As we’ve often said there are no pellet trees in the rain forest. When I look at a bowl of bird pellets from any of the manufacturers I wonder if the birds are looking at that when they see it for the first time and think “that looks like a bowl of pebbles”.
I watch my birds eat – it’s important for me to understand the motivation for eating the ingredients that they do. I’m convinced that texture has as much if not more to do than actual flavor.
Feathered factoid: Humans have 9000 taste buds birds have 350.
The trend in bird food manufacturing is moving towards hybrid bird foods. As an example, we’ll use Hagen Tropimix. The Tropimix line breaks down to Cockatiel size which would also include love birds and small conures. Then we have the Small Parrot formula and the Large Parrot formula allowing you to better size the food for nutritional and species-specific needs rather than the just size of a bird’s beak.

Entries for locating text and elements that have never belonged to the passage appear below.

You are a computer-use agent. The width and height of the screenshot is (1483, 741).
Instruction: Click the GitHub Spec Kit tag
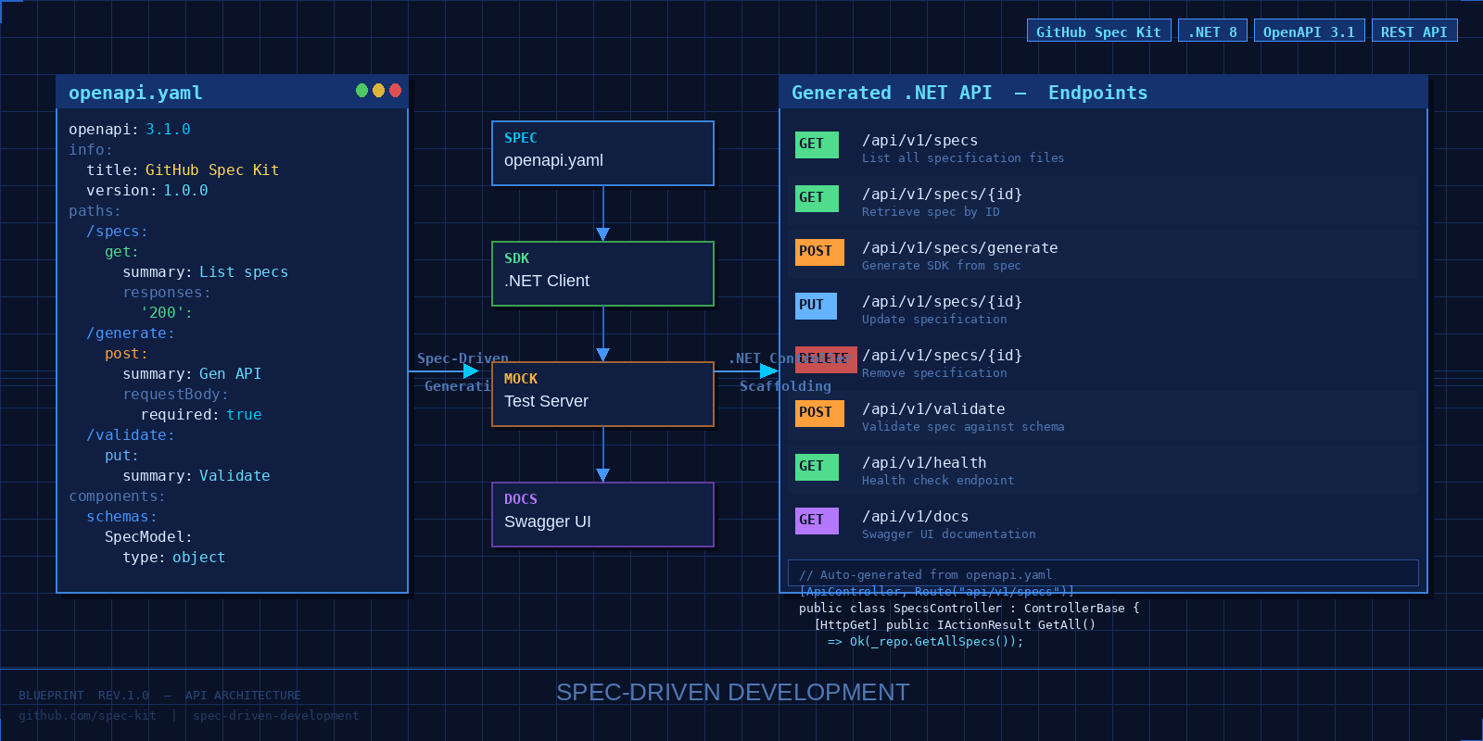[x=1098, y=31]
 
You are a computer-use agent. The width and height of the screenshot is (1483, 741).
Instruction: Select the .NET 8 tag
[x=1212, y=31]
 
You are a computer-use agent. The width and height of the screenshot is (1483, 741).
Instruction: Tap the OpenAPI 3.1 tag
[x=1309, y=31]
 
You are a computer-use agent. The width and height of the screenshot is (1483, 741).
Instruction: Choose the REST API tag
[x=1414, y=31]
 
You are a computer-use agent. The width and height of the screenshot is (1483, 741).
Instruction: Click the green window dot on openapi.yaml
[x=361, y=90]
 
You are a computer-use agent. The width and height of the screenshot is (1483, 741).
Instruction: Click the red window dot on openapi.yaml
[x=396, y=90]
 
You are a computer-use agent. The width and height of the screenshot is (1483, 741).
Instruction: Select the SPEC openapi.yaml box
[x=602, y=153]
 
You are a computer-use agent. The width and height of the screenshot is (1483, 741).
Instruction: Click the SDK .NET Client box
[x=602, y=273]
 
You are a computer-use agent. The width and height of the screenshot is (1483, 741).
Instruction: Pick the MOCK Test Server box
[x=602, y=394]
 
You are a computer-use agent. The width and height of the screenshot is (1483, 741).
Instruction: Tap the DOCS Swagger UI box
[x=602, y=514]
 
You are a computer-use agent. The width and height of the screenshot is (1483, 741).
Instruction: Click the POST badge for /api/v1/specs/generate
[x=819, y=252]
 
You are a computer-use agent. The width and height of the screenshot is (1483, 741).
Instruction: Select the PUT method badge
[x=816, y=306]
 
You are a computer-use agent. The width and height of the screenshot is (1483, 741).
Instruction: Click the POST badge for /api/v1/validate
[x=819, y=413]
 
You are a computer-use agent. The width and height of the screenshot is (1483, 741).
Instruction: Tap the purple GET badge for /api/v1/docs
[x=816, y=521]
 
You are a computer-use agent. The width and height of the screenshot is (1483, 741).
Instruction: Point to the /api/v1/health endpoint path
[x=924, y=463]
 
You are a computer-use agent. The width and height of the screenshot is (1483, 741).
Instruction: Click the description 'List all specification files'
[x=963, y=158]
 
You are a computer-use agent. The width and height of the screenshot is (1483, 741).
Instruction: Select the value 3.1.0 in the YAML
[x=168, y=130]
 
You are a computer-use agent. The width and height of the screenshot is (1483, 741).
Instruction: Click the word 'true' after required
[x=244, y=415]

When I say “hybrid”, Hagen Tropimix mix is 100% Edible and does not contain any messy hulls or shells; eliminating waste and the risk of pathogens.
It helps transition Parrots hooked on just certain seeds like sunflower to a varied diet which includes more legumes and formulated pellets like Tropican granules and sticks.
All ingredients are 100% edible and can be served dry or moistened. By adding an equal amount of hot water, the softened Tropican morsels that contain premium sources of protein and high nutrient levels coat your bird’s favorite seeds. The palatable nutty flavor will entice your bird, making him accustomed to the flavor.
Most notable in both the Tropican and Tropimix lines is the scent of orange that wafts into your olfactory senses when you crack open a bag.
Interestingly, we had run out of Peaches (our senegal) Higgins Safflower Gold and had some Hagen Tropimix left from the National Caged Bird Show last weekend. We filled her cage dish and dishes on two of her stands. Without blinking an eye Tropimix became her new diet.